Los sistemas de escape avisan antes de sufrir daños graves e ignorar su estado puede traducirse en problemas mecánicos incluso más serios.

Un ruido extraño bajo el coche que puede acabar en una reparación de hasta 3.000 euros

Foto: Getty Images

El sistema de escape es uno de los elementos más importantes para el correcto funcionamiento de un vehículo, aunque también figura entre los más olvidados por muchos conductores. Su papel es fundamental para reducir emisiones, controlar el ruido y garantizar el rendimiento del motor, pero cualquier anomalía puede traducirse en averías costosas si no se detecta a tiempo.

Los especialistas en mantenimiento del automóvil de Euromaster advierten de que determinados síntomas permiten anticipar problemas antes de que estos afecten a otros componentes mecánicos. Detectarlos de forma temprana puede marcar la diferencia entre una reparación relativamente sencilla y una intervención mucho más costosa.

Una de las señales más habituales es la pérdida de potencia del motor, normalmente acompañada de un aumento en el consumo de combustible. Este comportamiento suele estar relacionado con obstrucciones en elementos como el catalizador o el filtro de partículas, que dificultan la correcta evacuación de los gases de escape.

Mientras que las incidencias menos graves pueden resolverse con reparaciones de entre 150 y 250 euros, los casos más complejos, especialmente cuando requieren la sustitución del filtro de partículas, pueden alcanzar los 3.000 euros dependiendo del modelo del vehículo.

Ruidos extraños

El oído también puede convertirse en un aliado para detectar fallos. Golpeteos, vibraciones o un ruido más intenso de lo habitual procedente de la parte inferior del coche suelen indicar daños en el tubo de escape, el silenciador o las fijaciones que sujetan el conjunto. Aunque inicialmente puedan parecer molestias menores, estas anomalías suelen agravarse con el paso del tiempo si no se corrigen, advierten los especialistas de esta cadena de talleres.
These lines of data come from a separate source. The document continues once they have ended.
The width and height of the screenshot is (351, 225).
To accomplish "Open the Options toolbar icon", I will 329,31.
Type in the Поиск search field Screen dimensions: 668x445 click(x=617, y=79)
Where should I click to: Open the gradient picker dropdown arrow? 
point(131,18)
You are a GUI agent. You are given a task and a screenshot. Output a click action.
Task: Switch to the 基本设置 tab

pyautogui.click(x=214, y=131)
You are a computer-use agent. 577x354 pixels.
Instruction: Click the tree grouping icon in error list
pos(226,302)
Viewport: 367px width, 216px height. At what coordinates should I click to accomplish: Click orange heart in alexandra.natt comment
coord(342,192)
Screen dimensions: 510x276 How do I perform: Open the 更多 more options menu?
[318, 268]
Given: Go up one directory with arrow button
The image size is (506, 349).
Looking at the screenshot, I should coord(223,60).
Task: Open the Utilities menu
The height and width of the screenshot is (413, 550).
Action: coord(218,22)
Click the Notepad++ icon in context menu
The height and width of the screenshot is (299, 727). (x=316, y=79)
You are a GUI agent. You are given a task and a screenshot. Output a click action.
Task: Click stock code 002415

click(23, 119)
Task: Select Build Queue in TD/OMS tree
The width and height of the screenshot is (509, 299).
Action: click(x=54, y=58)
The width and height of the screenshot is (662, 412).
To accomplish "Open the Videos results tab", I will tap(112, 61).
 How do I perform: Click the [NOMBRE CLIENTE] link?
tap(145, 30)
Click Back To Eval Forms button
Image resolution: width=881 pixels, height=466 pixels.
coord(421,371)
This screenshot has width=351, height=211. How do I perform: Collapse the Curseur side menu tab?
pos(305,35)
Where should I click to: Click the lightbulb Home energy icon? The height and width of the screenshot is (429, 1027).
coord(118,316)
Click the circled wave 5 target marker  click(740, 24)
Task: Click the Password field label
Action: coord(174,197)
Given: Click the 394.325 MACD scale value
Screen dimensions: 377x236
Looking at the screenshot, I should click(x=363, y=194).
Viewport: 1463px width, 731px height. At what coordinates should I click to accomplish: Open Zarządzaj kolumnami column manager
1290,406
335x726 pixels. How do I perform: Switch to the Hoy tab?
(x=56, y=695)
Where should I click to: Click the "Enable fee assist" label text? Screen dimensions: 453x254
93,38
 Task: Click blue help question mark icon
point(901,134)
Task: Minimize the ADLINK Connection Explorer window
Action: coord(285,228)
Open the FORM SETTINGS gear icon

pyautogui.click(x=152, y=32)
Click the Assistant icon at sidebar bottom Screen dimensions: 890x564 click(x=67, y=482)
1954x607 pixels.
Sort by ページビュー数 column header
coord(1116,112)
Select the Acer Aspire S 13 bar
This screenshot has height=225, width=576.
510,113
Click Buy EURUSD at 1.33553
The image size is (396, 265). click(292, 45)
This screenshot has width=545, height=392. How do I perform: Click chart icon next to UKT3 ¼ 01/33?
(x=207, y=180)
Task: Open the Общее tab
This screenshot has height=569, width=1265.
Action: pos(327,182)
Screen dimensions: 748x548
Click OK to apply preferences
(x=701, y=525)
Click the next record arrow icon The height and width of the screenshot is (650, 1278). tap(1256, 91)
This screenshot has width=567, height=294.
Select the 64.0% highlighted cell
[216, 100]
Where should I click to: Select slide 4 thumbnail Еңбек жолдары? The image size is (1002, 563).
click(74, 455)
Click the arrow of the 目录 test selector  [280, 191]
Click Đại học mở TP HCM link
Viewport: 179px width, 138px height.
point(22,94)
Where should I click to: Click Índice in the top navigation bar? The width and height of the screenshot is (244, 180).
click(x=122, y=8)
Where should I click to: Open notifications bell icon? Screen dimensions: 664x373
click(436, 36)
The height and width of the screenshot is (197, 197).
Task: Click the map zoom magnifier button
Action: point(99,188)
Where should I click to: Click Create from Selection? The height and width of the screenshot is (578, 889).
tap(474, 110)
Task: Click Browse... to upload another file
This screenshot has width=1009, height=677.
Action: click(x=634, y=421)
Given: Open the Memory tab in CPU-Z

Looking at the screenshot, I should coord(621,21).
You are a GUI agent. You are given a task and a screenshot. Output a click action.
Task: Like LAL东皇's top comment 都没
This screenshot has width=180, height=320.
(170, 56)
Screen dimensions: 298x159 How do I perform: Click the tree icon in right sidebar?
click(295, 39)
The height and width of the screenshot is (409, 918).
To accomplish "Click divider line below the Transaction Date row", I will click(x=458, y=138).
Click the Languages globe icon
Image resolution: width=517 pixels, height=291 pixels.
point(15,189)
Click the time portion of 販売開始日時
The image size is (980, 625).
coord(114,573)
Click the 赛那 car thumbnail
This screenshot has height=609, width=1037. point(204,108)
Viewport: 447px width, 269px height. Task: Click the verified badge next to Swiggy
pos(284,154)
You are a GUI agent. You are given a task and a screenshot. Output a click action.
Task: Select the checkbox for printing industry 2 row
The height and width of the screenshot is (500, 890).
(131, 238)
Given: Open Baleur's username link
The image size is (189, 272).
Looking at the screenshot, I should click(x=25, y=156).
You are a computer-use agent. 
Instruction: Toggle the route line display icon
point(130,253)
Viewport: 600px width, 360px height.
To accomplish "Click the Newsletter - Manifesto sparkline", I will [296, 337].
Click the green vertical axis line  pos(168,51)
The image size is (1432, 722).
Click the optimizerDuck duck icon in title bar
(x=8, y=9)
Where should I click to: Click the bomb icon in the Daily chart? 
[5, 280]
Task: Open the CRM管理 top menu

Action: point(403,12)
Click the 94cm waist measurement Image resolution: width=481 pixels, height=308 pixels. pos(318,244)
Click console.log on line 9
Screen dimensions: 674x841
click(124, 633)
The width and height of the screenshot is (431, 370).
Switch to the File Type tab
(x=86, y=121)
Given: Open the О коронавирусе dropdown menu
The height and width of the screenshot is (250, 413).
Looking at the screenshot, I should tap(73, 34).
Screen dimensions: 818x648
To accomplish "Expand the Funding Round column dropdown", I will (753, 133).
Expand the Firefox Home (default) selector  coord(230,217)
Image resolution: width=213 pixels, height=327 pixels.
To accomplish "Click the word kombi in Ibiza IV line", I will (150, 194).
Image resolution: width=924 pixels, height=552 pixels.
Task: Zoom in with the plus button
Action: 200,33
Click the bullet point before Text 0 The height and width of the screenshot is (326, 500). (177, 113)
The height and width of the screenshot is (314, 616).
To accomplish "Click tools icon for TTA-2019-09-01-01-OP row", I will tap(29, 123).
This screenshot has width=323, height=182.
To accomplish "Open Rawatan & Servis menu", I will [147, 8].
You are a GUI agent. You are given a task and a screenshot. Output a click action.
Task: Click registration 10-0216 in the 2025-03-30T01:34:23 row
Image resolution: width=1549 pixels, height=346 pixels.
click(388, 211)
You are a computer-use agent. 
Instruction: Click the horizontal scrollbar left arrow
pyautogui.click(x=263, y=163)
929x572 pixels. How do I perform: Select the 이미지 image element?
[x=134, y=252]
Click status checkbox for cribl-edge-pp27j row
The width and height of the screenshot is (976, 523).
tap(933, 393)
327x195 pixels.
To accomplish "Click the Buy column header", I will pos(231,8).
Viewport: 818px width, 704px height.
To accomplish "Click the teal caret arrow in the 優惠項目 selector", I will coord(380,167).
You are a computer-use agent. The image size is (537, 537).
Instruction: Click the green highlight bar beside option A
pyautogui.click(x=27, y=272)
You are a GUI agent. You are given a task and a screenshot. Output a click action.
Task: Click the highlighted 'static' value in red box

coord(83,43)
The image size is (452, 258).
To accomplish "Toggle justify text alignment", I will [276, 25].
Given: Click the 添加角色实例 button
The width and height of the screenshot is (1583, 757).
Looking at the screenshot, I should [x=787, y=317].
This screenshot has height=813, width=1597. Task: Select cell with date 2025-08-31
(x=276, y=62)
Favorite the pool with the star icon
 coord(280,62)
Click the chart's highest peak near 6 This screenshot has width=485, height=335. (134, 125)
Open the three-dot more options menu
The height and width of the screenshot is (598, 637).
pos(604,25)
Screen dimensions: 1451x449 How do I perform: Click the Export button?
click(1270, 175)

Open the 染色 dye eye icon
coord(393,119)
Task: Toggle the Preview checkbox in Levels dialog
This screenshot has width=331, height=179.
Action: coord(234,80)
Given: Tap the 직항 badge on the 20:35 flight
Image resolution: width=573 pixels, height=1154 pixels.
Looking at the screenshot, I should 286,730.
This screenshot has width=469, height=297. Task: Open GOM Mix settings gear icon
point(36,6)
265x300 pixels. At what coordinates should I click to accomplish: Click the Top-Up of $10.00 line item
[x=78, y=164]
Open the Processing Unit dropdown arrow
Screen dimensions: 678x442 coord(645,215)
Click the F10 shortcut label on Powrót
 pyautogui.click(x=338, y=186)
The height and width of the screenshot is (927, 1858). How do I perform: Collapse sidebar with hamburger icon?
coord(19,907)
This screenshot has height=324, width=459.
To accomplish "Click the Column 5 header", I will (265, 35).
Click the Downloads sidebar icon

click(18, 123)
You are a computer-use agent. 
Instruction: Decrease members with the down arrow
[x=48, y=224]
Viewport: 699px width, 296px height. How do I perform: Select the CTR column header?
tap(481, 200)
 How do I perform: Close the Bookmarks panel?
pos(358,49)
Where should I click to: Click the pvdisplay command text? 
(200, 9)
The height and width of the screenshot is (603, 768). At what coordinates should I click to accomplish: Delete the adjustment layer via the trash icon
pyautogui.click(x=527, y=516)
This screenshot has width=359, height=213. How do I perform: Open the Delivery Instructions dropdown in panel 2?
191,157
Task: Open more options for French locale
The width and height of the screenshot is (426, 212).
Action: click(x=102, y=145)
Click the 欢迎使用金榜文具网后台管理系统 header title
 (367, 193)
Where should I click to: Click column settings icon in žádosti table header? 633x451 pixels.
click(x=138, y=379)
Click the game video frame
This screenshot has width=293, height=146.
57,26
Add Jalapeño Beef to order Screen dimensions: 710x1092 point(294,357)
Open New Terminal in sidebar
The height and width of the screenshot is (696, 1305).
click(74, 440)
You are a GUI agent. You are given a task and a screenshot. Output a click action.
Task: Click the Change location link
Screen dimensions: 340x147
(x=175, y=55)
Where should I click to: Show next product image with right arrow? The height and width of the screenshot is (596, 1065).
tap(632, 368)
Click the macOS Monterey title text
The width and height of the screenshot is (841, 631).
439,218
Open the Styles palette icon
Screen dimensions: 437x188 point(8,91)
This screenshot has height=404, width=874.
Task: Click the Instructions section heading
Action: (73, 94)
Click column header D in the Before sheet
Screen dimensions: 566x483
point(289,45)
Otro indicio relevante son los olores extraños dentro del habitáculo. La presencia de gases en el interior del vehículo puede deberse a fugas en el sistema de escape y constituye un problema que va más allá de la mecánica, ya que puede comprometer la seguridad de los ocupantes.

Las señales visibles también ofrecen pistas claras sobre el estado del sistema. La aparición de humo bajo el vehículo o la acumulación de hollín en juntas y conexiones suele evidenciar fisuras en el tubo de escape o deterioro de las juntas encargadas de garantizar la estanqueidad del conjunto.

El desgaste natural es una de las principales causas de deterioro. El paso de los años, los cambios de temperatura, la humedad, los impactos contra baches o la exposición a agentes corrosivos terminan afectando a componentes como el silenciador, el catalizador o la sonda lambda, reduciendo progresivamente su eficacia.

Especial atención merecen los silentblocks, que son los soportes de goma que mantienen sujeta la línea de escape. Cuando se agrietan o deforman, aumentan las vibraciones y los movimientos del sistema, favoreciendo la aparición de fisuras, roturas de soldaduras y daños prematuros. Su sustitución suele tener un coste reducido frente al importe que puede suponer reparar un escape completo.